→ DATA UNDER STUDY
======

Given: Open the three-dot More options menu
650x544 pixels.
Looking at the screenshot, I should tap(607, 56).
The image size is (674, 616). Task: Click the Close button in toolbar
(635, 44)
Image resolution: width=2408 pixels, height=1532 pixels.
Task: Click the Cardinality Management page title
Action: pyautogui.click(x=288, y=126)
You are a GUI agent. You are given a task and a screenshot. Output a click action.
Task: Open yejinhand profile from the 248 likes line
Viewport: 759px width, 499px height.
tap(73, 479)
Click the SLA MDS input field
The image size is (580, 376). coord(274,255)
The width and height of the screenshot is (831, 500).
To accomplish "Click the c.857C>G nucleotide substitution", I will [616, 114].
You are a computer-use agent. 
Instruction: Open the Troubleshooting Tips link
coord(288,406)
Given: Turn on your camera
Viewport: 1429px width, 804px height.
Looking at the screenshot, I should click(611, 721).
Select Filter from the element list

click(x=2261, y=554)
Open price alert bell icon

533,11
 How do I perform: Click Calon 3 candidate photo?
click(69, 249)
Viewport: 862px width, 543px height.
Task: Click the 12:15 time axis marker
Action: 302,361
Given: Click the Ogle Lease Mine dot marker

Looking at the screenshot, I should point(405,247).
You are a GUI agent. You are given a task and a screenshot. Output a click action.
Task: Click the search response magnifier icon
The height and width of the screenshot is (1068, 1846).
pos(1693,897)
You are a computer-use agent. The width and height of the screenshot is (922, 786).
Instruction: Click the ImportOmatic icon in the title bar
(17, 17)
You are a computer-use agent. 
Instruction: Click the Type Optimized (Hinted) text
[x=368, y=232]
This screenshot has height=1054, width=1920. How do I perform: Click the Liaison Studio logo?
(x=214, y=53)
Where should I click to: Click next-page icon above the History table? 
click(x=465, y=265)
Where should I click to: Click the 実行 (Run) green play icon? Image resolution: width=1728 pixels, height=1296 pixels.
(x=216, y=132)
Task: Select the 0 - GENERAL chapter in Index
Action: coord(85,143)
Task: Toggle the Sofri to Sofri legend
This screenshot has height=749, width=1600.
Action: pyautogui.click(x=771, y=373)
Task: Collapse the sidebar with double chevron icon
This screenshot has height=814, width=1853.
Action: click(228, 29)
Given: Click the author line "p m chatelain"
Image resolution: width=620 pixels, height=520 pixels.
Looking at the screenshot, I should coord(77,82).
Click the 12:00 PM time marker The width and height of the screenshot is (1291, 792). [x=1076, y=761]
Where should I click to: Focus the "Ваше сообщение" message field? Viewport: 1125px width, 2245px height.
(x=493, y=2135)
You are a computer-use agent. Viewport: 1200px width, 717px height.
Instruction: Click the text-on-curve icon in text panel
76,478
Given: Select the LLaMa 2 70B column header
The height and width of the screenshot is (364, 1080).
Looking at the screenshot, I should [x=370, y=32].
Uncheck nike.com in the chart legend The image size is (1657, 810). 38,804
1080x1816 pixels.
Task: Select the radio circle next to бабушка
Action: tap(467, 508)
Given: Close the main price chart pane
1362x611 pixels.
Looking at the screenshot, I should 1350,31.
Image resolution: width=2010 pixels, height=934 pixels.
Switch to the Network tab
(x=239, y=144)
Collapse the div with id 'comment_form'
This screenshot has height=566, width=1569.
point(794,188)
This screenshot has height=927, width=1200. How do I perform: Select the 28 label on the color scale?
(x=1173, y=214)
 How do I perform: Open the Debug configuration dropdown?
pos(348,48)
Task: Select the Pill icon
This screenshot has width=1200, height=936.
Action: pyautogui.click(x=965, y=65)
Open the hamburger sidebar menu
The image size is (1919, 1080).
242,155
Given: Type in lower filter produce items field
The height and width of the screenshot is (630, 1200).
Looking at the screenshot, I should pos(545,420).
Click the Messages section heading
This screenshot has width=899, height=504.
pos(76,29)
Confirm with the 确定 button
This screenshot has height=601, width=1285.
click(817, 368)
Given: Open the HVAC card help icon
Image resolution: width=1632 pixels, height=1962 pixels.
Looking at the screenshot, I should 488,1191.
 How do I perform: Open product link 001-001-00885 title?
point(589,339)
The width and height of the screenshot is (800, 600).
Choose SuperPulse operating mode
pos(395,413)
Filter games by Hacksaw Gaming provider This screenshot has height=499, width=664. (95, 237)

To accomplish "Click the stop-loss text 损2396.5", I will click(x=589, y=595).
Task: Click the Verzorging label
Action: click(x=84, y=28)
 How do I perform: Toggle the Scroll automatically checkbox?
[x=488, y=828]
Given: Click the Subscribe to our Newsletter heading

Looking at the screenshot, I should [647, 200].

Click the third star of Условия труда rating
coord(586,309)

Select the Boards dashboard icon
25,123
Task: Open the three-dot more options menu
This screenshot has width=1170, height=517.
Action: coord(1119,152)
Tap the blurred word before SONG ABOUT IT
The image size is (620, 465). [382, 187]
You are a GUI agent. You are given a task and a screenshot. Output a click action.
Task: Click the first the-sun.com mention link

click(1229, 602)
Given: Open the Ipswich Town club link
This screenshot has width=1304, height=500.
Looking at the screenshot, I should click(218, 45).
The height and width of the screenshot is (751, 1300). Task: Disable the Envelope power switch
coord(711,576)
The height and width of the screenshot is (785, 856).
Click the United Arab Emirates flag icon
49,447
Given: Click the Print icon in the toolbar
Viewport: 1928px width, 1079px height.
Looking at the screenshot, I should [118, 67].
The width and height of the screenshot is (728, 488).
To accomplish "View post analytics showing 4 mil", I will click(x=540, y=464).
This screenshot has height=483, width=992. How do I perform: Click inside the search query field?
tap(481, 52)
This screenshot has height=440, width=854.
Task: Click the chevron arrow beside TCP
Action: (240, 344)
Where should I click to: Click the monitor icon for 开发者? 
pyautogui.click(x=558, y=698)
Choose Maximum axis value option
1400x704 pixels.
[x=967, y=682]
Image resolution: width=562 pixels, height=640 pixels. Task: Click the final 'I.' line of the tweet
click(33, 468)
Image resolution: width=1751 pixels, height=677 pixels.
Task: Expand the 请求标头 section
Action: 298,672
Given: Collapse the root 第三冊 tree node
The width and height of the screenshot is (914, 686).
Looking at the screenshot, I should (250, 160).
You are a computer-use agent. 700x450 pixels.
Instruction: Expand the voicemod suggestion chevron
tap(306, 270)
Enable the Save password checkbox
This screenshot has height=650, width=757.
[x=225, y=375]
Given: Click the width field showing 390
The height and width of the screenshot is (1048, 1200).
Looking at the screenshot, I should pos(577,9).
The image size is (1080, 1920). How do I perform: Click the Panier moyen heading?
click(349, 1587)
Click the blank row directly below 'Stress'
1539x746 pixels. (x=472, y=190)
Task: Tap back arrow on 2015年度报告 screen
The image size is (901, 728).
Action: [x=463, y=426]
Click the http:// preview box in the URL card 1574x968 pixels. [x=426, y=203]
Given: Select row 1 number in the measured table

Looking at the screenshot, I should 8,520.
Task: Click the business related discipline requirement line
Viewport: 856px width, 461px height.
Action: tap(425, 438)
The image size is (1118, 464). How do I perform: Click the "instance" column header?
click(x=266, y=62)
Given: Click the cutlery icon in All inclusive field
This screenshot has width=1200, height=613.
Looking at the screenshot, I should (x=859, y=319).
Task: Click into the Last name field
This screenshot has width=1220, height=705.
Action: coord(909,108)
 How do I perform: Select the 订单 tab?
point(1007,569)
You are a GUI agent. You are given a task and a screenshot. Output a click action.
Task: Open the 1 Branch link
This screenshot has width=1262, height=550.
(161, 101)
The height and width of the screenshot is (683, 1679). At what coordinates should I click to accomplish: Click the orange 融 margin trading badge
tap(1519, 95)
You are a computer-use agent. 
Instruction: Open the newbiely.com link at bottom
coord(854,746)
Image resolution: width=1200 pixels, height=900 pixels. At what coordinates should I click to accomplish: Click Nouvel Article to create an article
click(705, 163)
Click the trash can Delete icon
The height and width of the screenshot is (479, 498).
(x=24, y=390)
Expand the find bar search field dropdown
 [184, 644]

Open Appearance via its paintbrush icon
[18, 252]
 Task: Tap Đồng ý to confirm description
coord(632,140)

======

→ TASK INSTRUCTIONS
Would you state how many lines of the data above hold the string "Collapse"? Reply with the number alone.

→ WRITTEN ANSWER
3